Medicare's reimbursement makes it worth the time to establish a process for billing TCM codes.

HealthDay News -- In 2013, the Centers for Medicare & Medicaid Services estimated that two-thirds of all hospital discharges would be eligible for transitional care management (TCM) services, and TCM reimbursements would generate increased payments for some physicians and non-physician practitioners.

According to the a recently published article in Medical Economics that details code implementation, codes 99495 and 99496 are used to report physician and non-physician practitioner care management services following discharge from an inpatient hospital, partial hospital, observation status in a hospital, skilled or other nursing facility, or community mental health center.

Codes do not apply to those who were only seen in the emergency department.
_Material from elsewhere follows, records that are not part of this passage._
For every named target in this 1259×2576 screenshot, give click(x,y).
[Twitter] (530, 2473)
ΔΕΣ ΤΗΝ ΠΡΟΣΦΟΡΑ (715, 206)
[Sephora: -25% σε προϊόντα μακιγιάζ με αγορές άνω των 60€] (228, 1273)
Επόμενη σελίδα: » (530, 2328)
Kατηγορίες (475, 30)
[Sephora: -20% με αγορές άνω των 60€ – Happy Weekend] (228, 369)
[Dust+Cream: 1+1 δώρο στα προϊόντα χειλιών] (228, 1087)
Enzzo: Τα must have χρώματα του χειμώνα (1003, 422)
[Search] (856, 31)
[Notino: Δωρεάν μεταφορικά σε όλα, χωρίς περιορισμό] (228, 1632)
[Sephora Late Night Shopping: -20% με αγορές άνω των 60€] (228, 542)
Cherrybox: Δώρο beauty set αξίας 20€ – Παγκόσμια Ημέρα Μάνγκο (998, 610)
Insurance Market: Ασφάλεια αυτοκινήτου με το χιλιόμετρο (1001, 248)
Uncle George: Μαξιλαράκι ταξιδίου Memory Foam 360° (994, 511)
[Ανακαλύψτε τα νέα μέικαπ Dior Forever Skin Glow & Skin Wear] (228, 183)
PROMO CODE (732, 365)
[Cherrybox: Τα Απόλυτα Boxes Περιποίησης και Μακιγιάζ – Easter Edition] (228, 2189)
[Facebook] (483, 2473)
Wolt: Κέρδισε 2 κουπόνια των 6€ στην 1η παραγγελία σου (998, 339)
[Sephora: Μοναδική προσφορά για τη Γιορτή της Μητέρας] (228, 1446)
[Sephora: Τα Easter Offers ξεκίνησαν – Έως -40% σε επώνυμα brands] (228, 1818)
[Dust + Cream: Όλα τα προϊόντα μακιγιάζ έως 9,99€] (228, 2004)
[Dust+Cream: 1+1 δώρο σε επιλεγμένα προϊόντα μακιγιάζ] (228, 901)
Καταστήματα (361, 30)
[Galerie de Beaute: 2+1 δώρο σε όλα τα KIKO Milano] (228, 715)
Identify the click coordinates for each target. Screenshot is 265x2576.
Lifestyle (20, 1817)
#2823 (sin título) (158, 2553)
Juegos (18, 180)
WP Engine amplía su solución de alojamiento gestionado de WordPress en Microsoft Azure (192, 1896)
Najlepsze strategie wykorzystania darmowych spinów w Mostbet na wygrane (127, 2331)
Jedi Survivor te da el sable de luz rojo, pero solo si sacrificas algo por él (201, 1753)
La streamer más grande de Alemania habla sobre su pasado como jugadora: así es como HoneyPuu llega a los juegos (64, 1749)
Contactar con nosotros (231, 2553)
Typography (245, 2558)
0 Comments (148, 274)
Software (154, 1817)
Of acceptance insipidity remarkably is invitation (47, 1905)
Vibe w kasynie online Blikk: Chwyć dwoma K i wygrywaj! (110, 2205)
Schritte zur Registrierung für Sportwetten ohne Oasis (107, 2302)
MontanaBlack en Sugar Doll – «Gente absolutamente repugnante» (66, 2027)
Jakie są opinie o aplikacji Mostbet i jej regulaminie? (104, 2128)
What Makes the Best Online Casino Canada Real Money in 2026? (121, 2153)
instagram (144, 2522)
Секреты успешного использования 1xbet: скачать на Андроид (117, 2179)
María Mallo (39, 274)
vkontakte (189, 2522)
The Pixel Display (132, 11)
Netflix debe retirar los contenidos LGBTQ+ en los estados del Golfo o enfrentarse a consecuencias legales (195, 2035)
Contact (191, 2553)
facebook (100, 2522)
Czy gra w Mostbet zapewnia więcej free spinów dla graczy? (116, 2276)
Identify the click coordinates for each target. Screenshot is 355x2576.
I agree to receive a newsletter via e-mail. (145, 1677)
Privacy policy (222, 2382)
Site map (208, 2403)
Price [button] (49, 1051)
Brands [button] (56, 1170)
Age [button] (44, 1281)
Requirements for billing include performance of services within 30 days of transition to community setting, accepting responsibility for beneficiary's post-discharge care, and patient having medical and/or psychosocial problems requiring moderate or high complexity medical decision-making.

Medicare's reimbursement makes it worth the time to establish a process for billing TCM codes. Proper billing must include communication with patient and/or caregiver within two business days of discharge; face-to-face visit within 14 or seven days (99495 and 99496, respectively); and medical decision-making of at least moderate or high complexity during the service period (99495 and 99496, respectively).